### ENTRIES SHOWN
# # # # # # #

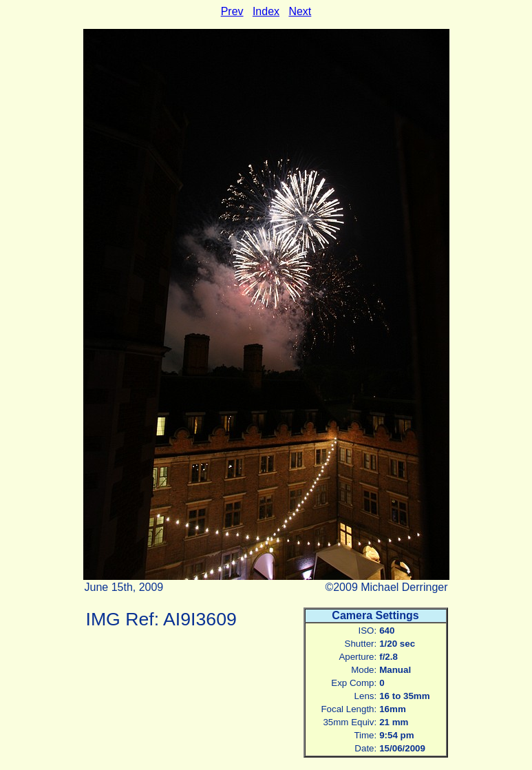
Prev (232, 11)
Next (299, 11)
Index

# # # # # # #

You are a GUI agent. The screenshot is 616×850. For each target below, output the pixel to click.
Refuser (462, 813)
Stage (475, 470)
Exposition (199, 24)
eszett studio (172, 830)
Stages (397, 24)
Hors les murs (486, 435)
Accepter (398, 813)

# # # # # # #

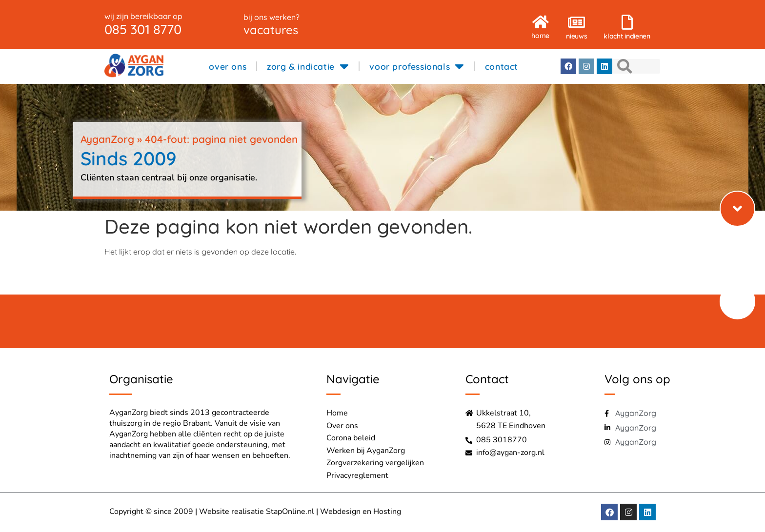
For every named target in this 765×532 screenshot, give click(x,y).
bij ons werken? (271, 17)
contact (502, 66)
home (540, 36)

# # # # # # #

### WORK REQUIRED
Write out everything in the data from the line with "Stage (475, 470)" down to the line with "Hors les murs (486, 435)", substituting "Exhibition" for "Exposition" and leaving the rest unchanged.

### ANSWER FOR THIS EXERCISE
Stage (475, 470)
Exhibition (199, 24)
eszett studio (172, 830)
Stages (397, 24)
Hors les murs (486, 435)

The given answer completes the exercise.